From the line containing "This screenshot has" to the final line of the material below, return every line exactly. Do not include pictures.

************

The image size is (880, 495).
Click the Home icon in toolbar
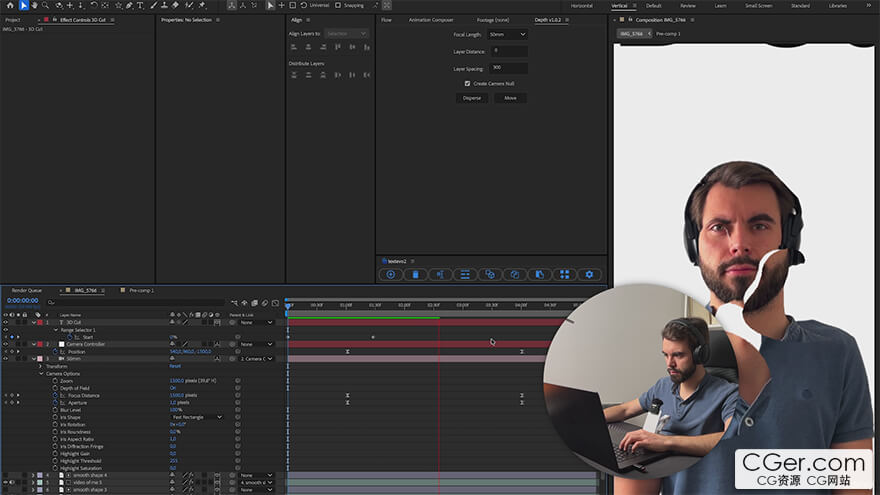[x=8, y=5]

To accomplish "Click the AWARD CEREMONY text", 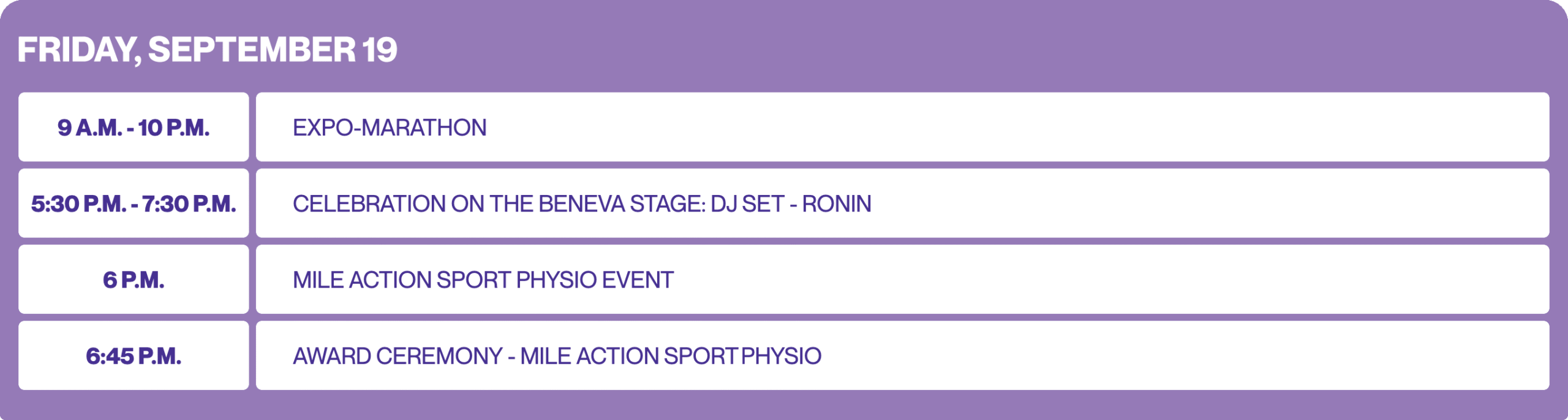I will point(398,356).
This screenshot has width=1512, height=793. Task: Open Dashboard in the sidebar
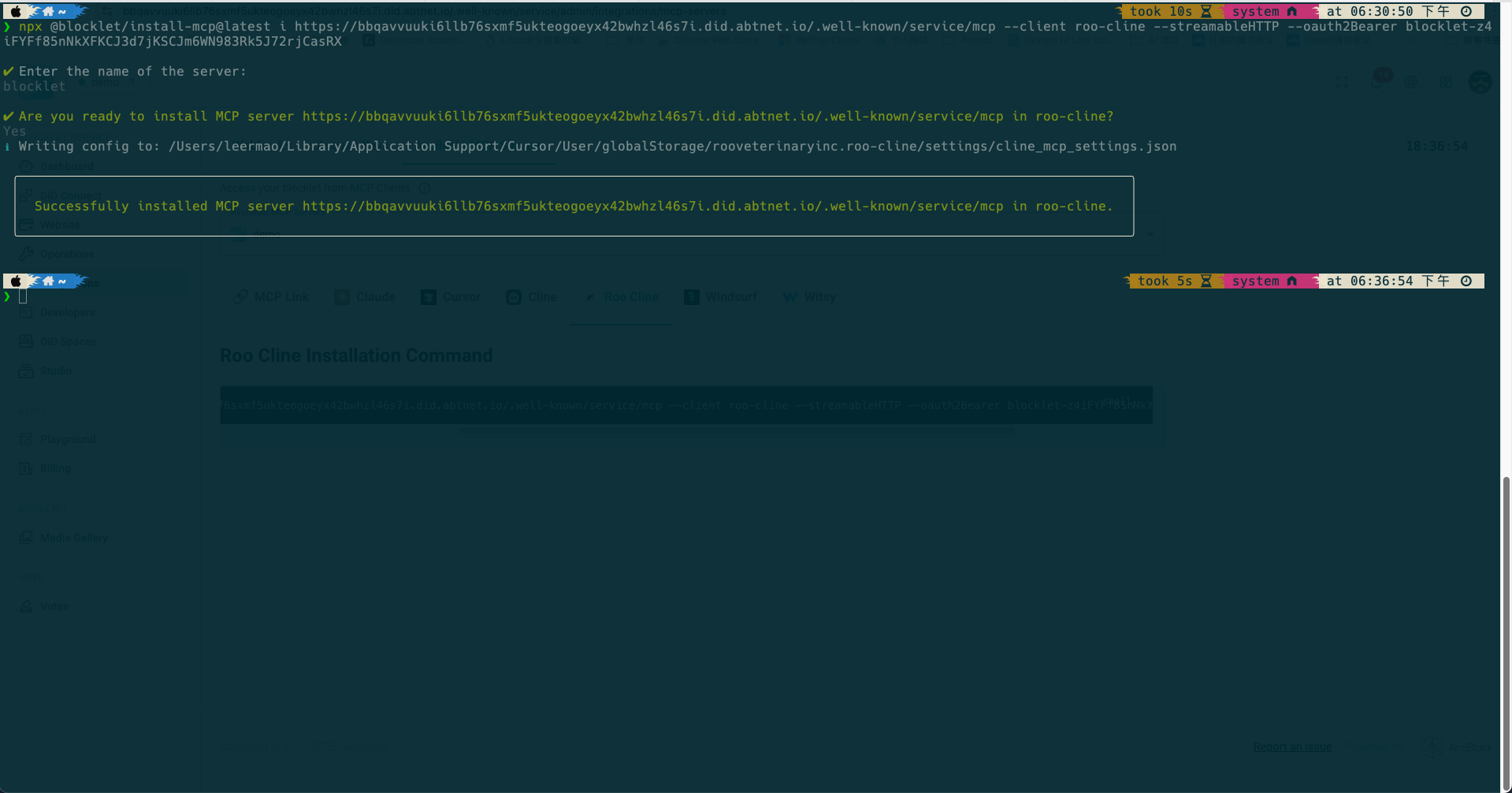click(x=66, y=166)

************

» EXERCISE SOLUTION:
This screenshot has width=1512, height=793. Task: Open Dashboard in the sidebar
click(x=66, y=166)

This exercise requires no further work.